### Material to process
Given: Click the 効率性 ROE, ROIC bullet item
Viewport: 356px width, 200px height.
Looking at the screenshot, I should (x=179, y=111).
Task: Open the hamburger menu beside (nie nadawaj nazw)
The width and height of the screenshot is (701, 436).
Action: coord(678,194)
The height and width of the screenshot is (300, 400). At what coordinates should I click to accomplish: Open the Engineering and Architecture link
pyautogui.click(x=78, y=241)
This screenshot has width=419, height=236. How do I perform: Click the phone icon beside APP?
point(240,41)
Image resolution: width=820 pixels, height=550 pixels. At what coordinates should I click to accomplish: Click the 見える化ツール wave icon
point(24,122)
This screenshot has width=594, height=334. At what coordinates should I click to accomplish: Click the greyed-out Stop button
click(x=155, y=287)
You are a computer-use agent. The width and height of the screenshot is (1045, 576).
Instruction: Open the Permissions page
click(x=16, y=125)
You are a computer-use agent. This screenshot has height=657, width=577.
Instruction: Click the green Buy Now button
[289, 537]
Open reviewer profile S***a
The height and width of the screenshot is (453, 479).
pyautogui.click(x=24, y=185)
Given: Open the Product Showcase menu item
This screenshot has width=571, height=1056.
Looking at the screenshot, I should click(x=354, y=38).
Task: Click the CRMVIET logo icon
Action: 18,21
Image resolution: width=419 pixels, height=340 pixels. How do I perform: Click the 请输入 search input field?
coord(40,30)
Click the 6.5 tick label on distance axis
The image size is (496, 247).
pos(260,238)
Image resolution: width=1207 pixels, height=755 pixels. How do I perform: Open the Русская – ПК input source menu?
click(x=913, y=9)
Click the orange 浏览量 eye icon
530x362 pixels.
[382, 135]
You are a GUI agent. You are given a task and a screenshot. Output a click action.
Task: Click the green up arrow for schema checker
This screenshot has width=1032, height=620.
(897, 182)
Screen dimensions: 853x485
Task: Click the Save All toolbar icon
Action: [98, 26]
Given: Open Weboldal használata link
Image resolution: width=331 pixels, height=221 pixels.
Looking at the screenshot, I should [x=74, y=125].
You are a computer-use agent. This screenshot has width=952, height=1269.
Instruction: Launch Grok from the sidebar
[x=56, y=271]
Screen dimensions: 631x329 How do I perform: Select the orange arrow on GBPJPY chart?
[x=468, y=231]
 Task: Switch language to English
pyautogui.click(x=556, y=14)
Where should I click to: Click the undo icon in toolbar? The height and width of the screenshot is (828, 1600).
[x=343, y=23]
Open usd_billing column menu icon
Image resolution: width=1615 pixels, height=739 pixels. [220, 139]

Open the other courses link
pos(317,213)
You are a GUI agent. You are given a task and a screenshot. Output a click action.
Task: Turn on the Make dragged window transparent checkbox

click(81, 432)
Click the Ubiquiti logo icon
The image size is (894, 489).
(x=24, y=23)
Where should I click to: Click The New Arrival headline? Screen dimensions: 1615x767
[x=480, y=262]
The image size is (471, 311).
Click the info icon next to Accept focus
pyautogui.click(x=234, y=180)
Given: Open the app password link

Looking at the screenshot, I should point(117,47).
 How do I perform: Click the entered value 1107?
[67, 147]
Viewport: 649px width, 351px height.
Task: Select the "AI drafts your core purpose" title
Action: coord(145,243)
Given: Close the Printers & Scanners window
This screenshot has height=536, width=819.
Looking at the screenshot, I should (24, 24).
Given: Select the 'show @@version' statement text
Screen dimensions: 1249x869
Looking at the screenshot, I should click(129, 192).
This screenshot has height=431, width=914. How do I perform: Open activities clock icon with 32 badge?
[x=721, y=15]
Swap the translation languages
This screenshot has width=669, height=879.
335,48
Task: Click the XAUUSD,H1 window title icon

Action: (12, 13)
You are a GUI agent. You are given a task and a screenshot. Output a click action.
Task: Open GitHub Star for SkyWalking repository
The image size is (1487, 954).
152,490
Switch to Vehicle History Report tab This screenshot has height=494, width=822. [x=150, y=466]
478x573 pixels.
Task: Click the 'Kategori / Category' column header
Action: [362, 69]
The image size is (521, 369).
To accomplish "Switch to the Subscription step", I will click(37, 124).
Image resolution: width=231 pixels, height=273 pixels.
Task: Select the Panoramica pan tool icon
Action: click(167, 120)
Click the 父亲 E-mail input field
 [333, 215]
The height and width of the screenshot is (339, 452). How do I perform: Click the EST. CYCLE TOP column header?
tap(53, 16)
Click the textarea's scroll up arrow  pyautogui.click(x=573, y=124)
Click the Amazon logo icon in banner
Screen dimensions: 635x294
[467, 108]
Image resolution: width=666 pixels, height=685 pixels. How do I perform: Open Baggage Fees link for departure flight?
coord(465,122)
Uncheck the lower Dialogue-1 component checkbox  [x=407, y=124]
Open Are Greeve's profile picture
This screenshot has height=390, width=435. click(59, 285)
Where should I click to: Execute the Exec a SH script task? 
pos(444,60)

### Task to carry out
For every line in the data above that holds "item", return the line itself.

### Worked solution
Given: Click the 効率性 ROE, ROIC bullet item
Given: Open the Product Showcase menu item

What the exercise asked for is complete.